Un nouvel hologramme avait remplacé le précédent, avec un groupe de cinq personnes. Tous étaient vêtus de la même tenue cérémonielle bleue. Un Margneral, un Bolesh, deux Humains et un Quartet. Avec un brusque pincement à l’estomac, Claire avait agrandi l’image. Là, un jeune Leftarm – une trentaine d’années, peut-être moins – la fixait de son regard de glace, déjà bien reconnaissable.
— Il s’agit du dernier Wardom ordonné, en 7964, et de l’avant-dernier adolescent accepté en tant qu’Apprenti, avait confirmé Inause. La dernière Apprentie, Gustine Lhujène, est décédée dans un accident en 7961.
— Les accidents étaient fréquents, lors de la formation des Wardoms ? avait-elle alors frissonné.
— Aux débuts de la Confrérie, ils étaient fréquents, mais ensuite, quand la formation a été correctement maîtrisée, ils se sont raréfiés. Mais l’Apprentie Lhujène n’est pas décédée pendant sa formation proprement dite, mais lors de la dépressurisation majeure du bâtiment de croisière Khassel Ringh, qui a causé la mort de deux mille six cent cinquante-trois personnes au large de Forge VI.
Puis Inause avait commencé à débiter la liste de chaque accident de formation d’Apprenti recensé depuis l’Age d’Or et, avec un nouveau frisson, Claire avait fini par couper court à la sinistre énumération. Inutile de s’encombrer l’esprit avec tout ce qui risquait de mal tourner, sans quoi elle irait à ses entraînements avec le Seigé avec encore plus de peur au ventre qu’elle n’en éprouvait déjà.

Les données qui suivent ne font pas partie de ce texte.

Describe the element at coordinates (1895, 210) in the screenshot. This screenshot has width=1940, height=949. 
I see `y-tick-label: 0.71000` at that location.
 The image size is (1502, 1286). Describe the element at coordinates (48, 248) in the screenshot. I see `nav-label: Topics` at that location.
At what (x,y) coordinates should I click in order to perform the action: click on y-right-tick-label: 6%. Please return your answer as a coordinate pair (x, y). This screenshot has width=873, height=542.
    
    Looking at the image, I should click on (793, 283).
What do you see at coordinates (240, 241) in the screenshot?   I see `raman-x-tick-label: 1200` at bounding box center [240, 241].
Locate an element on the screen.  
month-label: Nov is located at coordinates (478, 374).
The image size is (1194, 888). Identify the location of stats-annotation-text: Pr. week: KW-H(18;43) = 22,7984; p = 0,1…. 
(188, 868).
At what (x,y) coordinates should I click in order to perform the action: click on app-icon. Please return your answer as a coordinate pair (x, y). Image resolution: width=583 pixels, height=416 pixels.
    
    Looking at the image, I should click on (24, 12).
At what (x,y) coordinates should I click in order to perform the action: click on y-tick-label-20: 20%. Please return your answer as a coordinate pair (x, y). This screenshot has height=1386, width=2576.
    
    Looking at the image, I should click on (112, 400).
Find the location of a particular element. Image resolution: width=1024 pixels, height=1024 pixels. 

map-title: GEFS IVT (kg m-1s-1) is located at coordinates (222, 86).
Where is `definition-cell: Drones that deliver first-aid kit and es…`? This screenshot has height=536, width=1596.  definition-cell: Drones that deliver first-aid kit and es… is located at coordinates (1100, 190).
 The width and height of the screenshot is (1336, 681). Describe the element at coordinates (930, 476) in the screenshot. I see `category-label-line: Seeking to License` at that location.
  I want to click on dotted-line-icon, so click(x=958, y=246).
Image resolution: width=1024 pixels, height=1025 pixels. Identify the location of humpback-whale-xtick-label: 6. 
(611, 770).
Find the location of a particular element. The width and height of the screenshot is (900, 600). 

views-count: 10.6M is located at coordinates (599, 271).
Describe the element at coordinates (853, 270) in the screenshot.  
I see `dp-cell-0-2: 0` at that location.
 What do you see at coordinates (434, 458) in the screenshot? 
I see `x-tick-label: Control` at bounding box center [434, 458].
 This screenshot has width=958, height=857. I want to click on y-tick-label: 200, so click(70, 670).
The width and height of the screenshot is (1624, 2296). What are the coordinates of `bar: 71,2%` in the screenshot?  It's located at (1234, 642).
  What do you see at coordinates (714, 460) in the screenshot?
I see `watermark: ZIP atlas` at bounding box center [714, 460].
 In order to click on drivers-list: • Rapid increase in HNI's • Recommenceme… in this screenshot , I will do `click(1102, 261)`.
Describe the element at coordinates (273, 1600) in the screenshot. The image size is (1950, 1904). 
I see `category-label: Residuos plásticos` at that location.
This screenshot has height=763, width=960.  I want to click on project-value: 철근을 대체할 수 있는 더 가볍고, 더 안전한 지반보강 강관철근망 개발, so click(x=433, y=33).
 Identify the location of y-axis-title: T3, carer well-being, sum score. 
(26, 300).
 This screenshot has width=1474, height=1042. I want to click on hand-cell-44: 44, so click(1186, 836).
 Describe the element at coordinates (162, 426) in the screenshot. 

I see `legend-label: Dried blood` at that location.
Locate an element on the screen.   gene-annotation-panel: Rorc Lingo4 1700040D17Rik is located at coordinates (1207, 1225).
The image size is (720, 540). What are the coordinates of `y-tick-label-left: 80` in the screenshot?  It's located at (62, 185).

Et bientôt, alors que ce qui n’était auparavant que du mythe, des histoires pour adolescents, devenait peu à peu une réalité qu’elle pouvait voir, ressentir et manipuler, elle remisa au placard ses références cinématographiques pour ne plus voir que les faits : les pouvoirs psychiques existaient réellement, et elle en était dotée. Ainsi oublia-t-elle, peut-être un peu rapidement, certains autres aspects des histoires de son enfance.